▸ **GIVEN RECORDS**:
.....

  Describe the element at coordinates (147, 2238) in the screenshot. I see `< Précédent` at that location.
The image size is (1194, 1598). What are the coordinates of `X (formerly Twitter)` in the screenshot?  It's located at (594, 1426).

.....

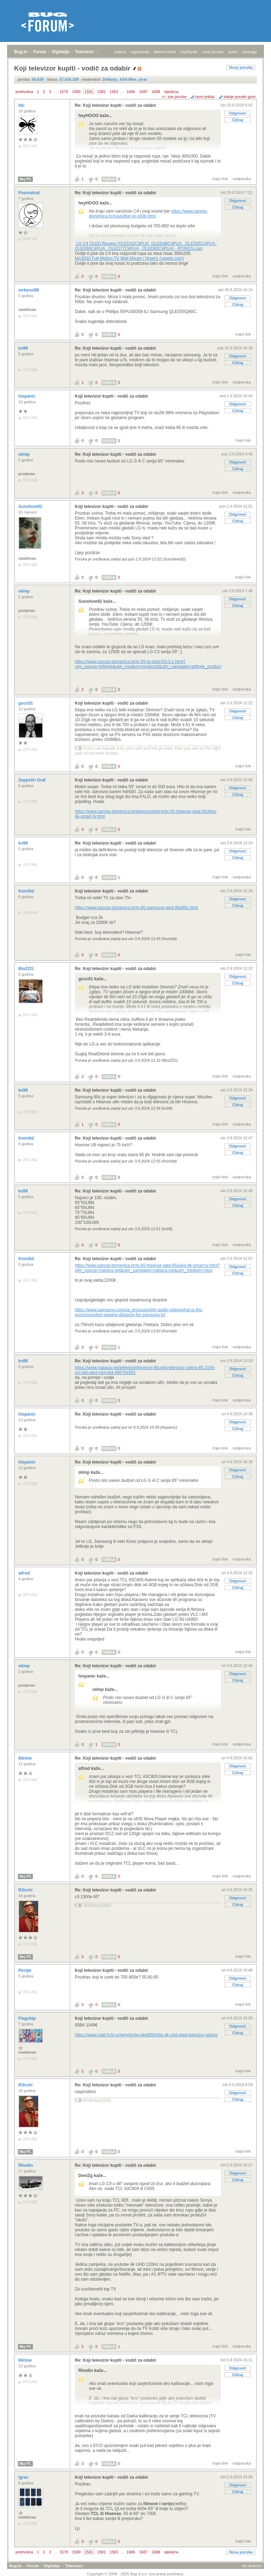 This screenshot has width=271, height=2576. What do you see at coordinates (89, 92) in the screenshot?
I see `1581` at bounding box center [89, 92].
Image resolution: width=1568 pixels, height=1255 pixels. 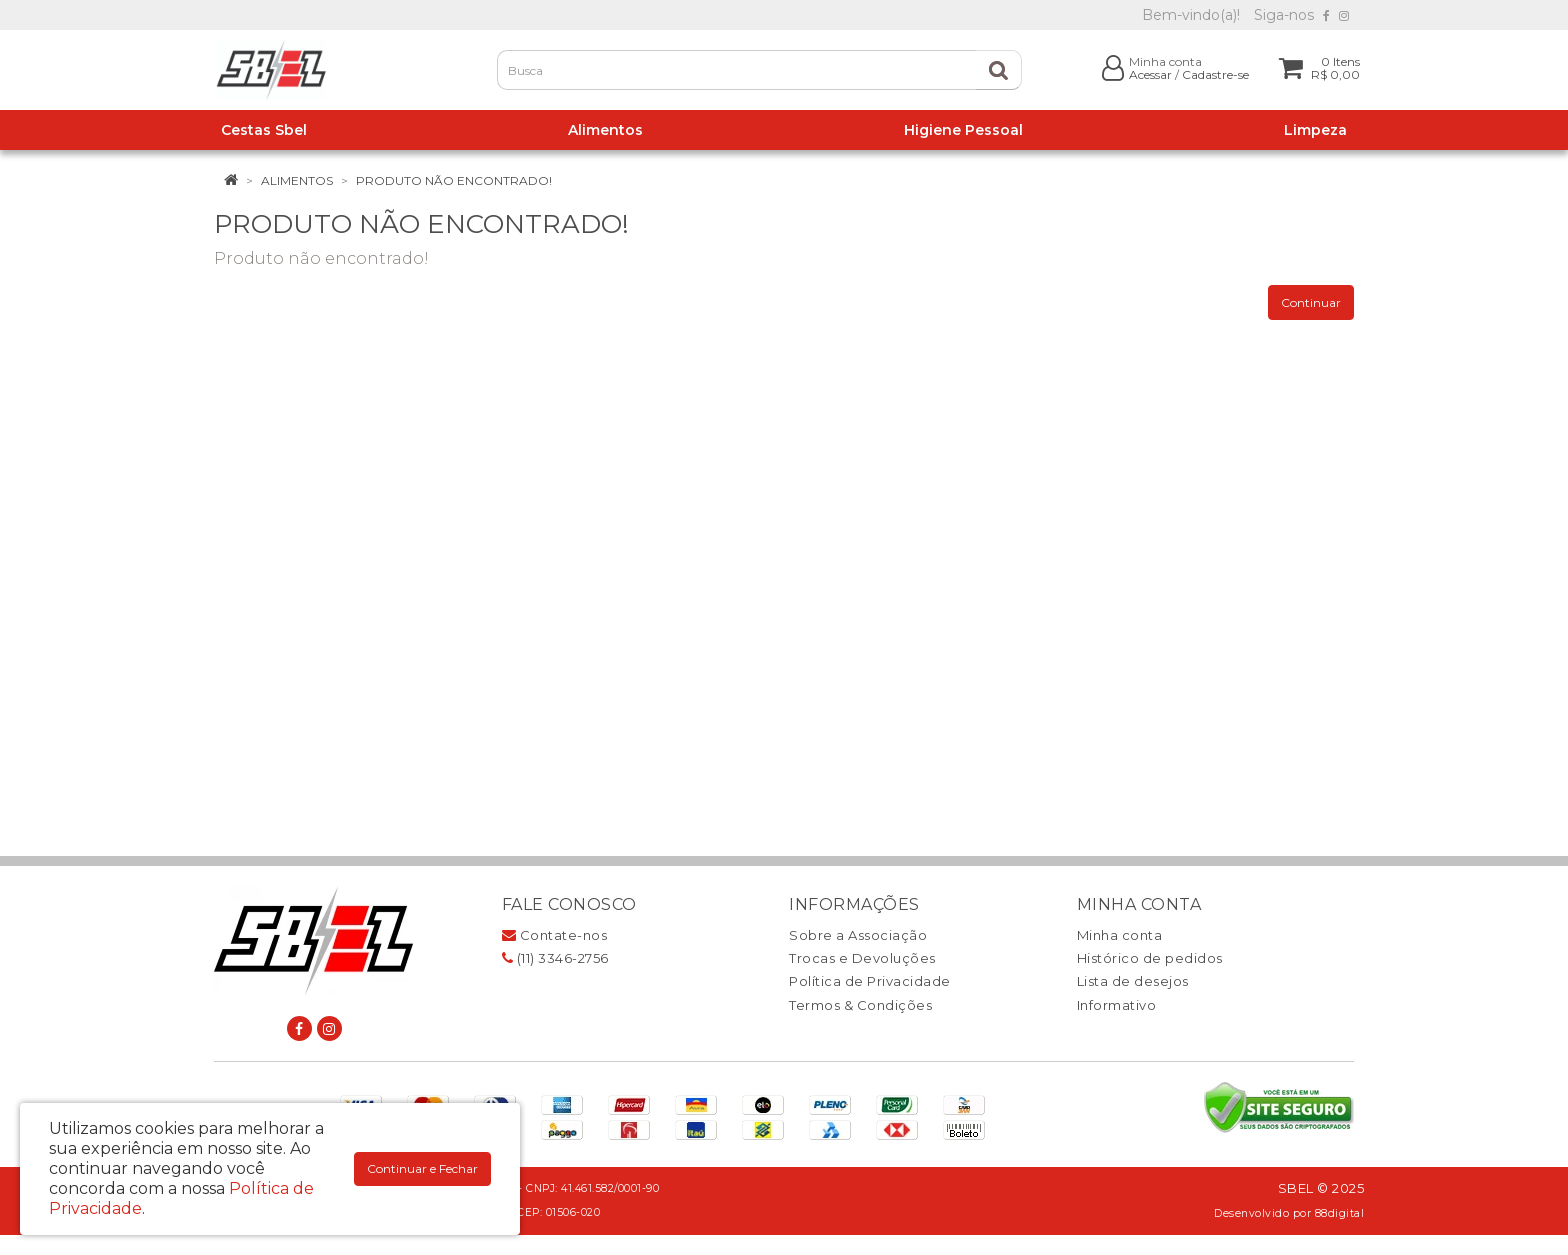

.....

▸ **EXERCISE DESCRIPTION**: Output the stretch of items from the line that contains "Describe the element" through the line that contains "The image size", both included, reproducing each line exactly.

▸ **RESULT OF THIS TASK**:
  Describe the element at coordinates (147, 2238) in the screenshot. I see `< Précédent` at that location.
The image size is (1194, 1598). What are the coordinates of `X (formerly Twitter)` in the screenshot?  It's located at (594, 1426).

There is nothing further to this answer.